Bien que les Guides de l’AMA indiquent précisément que 0 % est attribué à l’intervention chirurgicale comme telle, la catégorie 1 (0 à 10 %) comporte les critères suivants : 

  1. présence de symptômes d’anomalie des leucocytes; 

  1. aucun traitement fréquent n’est nécessaire; 

  1. La totalité ou la plupart des activités de la vie quotidienne peuvent être accomplies. 

Dans cette situation, il est raisonnable d’utiliser les critères, car il s’agit de l’analogie la plus proche. Il est raisonnable de reconnaître le risque accru permanent d’infection et le traitement prophylactique antibiotique recommandé d’après les directives sur la pratique fondée sur les preuves pour ce trouble. 

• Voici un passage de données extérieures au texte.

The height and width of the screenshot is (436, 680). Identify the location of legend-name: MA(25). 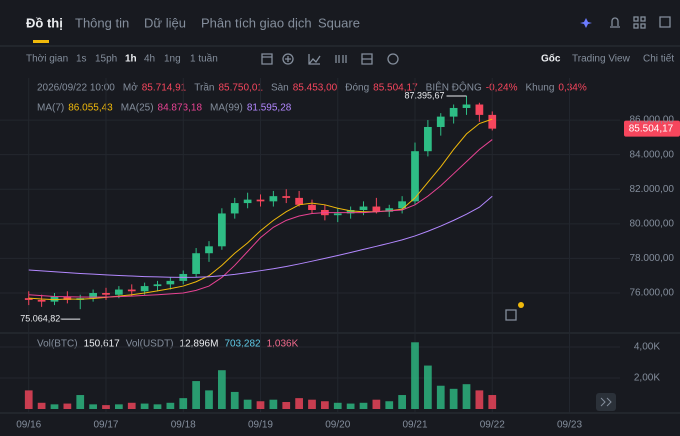
(138, 108).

Si la personne est asymptomatique au moment de l’évaluation, un taux de 5 % est accordé en reconnaissance des complications potentielles après l’ablation de la rate qui comporte un risque à long terme d’infections diverses. Cette approche reconnaît qu’une déficience permanente est évidente s’il y a eu ablation de la rate en raison du traitement prophylactique rendu nécessaire à cause des changements imposés au système immunitaire. 

CONCLUSION 

Une personne atteinte d’une déficience permanente résultant d’une lésion ou maladie professionnelle a droit à une indemnité pour perte non financière (PNF), laquelle est déterminée par la WSIB en fonction du degré de déficience reliée au travail. Dans le programme de déficience permanente, au moment de déterminer le degré de déficience, les décideurs sont tenus d’utiliser les Guides to the Evaluation of Permanent Impairment, 3e édition révisée, de l’American Medical Association (Guides de l’AMA), comme l’exige le Règlement de l’Ontario 175/98. 

La WSIB a relevé des circonstances (acromioplastie, lésions attribuables au travail répétitif et splénectomie) où l’application des Guides de l’AMA donnerait lieu à une évaluation injuste de la déficience. Par conséquent, dans ces circonstances particulières, la WSIB a établi des lignes directrices sur les taux afin de veiller à ce qu’une déficience permanente reliée au travail soit reconnue de façon juste et cohérente, et que les personnes blessées ou malades reçoivent une indemnité pour PNF appropriée.    

Historique du document : 

Novembre 2015 - Remplace trois documents de conseils décisionnels intitulés :  

  1. Ligne directrice sur le taux de déficience permanente (PNF) pour acromioplastie (mars 2005);  

  1. Directives d’évaluation de la déficience permanente (PNF) pour les lésions aux membres supérieurs et inférieurs attribuables au travail répétitif (LATR) (juillet 2007);  

  1. Directive d’évaluation de la déficience permanente (PNF) pour splénectomie (novembre 2005).